Using the listing below, please count the lines that contain the string "computer". Only the number is wanted.

Start of Records shown

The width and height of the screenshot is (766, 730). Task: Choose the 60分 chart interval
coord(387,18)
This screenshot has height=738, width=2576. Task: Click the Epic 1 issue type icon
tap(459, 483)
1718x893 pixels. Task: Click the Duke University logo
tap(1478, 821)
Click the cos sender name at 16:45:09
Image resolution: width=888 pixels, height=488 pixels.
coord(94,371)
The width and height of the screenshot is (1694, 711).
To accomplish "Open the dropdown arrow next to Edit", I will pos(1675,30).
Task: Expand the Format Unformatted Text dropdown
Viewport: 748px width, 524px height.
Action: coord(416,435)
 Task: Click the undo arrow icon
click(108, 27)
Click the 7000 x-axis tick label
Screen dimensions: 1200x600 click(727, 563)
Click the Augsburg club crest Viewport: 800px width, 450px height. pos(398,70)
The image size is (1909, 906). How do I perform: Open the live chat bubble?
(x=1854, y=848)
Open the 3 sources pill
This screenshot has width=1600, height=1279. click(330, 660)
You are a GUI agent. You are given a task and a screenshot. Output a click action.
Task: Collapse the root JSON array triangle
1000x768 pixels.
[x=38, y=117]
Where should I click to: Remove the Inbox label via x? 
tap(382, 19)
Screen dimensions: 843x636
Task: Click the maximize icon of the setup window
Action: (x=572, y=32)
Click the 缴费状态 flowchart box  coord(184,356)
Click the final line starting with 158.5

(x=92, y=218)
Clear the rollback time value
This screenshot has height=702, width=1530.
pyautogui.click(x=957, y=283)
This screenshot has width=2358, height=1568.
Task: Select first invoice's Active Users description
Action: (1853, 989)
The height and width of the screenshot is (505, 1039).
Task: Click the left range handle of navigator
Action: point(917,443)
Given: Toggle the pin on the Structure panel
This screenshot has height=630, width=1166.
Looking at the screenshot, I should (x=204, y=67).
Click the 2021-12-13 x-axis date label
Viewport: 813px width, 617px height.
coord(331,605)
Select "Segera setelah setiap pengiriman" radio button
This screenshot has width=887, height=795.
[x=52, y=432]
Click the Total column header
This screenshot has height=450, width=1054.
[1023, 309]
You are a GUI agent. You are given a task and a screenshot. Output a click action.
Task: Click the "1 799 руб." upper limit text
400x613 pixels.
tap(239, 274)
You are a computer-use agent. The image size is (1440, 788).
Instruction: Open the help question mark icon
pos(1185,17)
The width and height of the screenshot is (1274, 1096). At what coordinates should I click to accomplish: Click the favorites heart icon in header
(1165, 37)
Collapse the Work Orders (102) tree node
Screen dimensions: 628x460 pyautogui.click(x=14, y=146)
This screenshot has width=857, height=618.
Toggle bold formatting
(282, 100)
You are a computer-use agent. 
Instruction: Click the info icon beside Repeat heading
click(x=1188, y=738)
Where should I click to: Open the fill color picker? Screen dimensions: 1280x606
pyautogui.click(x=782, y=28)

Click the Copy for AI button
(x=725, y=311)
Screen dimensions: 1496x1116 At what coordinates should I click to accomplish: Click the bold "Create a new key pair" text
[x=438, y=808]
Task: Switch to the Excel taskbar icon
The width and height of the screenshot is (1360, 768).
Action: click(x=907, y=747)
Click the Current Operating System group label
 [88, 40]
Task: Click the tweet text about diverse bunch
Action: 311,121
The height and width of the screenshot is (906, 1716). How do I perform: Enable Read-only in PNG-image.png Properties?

End of Records shown

- Task answer
2